┏━━

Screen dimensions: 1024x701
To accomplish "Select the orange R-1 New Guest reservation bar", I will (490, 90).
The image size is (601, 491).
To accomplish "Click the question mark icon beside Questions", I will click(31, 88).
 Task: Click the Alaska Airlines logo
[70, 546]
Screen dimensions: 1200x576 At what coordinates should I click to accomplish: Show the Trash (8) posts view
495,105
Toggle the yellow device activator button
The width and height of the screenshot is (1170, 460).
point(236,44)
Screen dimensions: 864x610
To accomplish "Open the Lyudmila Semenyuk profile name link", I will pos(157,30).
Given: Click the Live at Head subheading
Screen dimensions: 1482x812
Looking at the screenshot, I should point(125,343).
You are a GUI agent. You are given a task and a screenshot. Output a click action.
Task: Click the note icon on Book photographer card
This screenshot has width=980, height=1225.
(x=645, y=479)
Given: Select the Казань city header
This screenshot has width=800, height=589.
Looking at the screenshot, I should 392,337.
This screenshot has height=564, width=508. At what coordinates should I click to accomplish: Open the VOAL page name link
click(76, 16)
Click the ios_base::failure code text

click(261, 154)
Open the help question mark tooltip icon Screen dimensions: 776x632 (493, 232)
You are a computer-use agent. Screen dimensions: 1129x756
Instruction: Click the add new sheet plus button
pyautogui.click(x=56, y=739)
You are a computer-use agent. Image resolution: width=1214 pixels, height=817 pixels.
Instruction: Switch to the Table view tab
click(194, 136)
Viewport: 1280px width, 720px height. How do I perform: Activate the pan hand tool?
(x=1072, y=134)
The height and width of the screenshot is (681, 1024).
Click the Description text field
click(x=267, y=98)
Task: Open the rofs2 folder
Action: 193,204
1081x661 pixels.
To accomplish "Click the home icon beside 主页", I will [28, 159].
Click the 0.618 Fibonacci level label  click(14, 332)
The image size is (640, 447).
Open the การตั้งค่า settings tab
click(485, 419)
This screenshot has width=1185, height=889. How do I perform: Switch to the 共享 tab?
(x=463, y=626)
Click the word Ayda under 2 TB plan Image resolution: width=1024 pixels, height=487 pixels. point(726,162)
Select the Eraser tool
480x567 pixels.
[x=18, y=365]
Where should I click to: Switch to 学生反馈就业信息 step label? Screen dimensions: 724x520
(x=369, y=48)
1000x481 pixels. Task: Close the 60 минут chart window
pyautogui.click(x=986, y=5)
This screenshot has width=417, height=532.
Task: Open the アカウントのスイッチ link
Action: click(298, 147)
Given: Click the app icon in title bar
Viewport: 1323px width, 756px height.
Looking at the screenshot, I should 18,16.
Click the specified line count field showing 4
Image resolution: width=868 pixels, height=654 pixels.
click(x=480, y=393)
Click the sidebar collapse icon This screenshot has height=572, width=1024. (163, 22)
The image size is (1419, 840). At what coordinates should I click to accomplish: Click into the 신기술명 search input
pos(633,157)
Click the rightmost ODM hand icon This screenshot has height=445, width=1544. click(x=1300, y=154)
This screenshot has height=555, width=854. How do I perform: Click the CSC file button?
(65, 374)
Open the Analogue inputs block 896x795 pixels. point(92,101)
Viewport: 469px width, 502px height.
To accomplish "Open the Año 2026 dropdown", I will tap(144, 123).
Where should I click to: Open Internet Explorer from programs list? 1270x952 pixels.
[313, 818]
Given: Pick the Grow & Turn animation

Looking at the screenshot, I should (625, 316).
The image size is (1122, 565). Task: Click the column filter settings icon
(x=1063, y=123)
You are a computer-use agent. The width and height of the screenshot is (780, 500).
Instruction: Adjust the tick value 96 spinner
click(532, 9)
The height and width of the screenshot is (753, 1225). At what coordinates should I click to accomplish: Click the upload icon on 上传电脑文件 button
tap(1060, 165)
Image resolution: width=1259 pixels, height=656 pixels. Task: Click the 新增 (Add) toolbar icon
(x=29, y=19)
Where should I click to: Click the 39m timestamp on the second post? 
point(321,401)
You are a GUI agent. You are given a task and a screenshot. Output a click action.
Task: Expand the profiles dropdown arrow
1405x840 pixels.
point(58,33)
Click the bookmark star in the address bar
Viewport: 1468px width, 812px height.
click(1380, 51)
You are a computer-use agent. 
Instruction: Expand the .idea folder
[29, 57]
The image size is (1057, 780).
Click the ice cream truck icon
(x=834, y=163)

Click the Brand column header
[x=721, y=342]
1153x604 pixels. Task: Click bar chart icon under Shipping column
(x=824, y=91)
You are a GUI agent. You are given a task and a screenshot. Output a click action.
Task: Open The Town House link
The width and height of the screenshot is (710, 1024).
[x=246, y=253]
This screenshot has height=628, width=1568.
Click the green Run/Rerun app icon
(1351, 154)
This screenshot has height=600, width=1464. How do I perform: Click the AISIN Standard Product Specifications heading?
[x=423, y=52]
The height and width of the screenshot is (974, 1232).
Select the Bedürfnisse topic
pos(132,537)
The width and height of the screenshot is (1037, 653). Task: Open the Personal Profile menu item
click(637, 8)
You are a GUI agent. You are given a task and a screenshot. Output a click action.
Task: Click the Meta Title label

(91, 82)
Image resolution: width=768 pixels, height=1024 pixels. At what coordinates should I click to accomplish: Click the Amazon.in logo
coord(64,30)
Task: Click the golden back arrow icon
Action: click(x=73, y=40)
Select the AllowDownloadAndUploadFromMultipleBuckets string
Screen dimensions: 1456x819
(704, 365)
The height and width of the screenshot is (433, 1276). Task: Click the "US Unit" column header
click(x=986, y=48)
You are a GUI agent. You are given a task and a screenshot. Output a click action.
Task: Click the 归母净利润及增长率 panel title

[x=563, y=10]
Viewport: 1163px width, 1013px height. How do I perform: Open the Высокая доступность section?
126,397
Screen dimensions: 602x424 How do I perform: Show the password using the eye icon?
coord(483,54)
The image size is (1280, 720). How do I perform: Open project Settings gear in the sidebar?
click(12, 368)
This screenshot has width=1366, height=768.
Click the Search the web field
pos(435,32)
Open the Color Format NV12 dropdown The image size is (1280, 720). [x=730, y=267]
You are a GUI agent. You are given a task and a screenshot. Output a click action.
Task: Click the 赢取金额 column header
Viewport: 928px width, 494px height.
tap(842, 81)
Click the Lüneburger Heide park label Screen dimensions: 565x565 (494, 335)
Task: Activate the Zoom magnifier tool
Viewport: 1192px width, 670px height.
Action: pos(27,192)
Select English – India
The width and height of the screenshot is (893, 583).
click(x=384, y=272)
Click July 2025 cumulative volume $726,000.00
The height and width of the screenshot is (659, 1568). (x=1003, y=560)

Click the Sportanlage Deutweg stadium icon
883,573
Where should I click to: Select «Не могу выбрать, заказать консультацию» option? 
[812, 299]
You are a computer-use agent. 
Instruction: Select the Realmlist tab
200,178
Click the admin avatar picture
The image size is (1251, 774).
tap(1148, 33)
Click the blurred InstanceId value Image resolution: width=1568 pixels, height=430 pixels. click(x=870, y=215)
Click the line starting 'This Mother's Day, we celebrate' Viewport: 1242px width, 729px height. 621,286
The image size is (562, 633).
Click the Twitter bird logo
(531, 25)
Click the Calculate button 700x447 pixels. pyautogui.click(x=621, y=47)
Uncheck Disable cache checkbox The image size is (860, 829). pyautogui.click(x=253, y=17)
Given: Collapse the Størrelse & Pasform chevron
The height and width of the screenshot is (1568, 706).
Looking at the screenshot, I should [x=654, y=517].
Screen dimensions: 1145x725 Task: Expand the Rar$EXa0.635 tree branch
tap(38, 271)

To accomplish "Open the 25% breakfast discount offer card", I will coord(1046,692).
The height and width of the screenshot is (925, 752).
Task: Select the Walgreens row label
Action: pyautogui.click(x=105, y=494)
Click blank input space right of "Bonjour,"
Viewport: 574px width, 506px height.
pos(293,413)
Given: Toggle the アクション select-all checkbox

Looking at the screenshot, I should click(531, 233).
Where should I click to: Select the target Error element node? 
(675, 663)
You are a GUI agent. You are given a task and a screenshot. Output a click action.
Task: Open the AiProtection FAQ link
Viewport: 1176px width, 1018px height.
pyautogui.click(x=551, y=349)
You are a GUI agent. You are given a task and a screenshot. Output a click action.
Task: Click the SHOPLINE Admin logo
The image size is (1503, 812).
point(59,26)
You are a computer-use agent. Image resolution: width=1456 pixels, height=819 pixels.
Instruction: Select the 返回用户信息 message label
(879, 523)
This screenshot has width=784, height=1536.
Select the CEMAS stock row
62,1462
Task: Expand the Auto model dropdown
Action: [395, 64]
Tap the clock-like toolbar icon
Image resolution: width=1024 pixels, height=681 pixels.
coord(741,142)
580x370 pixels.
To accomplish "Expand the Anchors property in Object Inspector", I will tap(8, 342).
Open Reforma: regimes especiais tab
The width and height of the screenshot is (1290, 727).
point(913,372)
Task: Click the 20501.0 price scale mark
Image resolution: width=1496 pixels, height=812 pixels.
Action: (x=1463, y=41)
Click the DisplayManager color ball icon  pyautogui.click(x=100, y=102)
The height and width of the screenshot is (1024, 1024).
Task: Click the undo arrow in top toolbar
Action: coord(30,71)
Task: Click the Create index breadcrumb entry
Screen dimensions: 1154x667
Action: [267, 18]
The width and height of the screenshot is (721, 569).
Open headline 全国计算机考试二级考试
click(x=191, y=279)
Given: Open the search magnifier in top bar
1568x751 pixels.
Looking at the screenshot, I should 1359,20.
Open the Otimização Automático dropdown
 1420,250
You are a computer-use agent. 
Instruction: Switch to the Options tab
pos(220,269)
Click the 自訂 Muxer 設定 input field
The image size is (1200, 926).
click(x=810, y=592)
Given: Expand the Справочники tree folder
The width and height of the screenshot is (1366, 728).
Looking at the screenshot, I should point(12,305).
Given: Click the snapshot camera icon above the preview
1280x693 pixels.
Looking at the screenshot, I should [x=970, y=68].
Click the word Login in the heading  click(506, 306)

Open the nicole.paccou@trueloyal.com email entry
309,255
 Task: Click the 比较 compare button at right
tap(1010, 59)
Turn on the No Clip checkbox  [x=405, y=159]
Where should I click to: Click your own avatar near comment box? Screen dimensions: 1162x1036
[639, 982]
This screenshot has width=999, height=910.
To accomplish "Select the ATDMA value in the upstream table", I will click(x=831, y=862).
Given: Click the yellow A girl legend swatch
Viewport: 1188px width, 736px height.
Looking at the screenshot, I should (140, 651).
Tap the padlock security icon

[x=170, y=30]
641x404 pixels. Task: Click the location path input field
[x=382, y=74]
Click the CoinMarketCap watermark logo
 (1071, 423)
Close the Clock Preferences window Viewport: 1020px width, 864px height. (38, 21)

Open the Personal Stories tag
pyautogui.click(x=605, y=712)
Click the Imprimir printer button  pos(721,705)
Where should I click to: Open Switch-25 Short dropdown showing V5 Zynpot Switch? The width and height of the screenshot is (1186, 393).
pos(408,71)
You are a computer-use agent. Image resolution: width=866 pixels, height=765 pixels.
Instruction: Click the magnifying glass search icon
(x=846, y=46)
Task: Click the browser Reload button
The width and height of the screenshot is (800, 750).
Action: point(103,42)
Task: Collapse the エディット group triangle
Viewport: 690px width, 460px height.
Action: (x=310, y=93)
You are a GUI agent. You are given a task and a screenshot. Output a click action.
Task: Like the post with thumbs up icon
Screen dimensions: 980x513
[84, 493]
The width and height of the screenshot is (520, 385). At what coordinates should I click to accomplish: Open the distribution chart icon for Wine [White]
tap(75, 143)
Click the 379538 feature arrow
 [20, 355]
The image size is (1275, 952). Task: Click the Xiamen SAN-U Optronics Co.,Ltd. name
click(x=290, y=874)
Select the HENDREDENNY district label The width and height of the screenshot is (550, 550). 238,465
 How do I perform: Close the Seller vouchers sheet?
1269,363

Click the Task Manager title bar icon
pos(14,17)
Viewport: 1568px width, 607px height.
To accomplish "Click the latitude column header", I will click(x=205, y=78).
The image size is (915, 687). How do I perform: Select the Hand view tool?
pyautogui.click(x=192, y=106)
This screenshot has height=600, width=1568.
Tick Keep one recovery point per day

┗━━

Task description: Show every line of the records above that contains the word "beside".

Exercise output:
To accomplish "Click the question mark icon beside Questions", I will click(31, 88).
To accomplish "Click the home icon beside 主页", I will [28, 159].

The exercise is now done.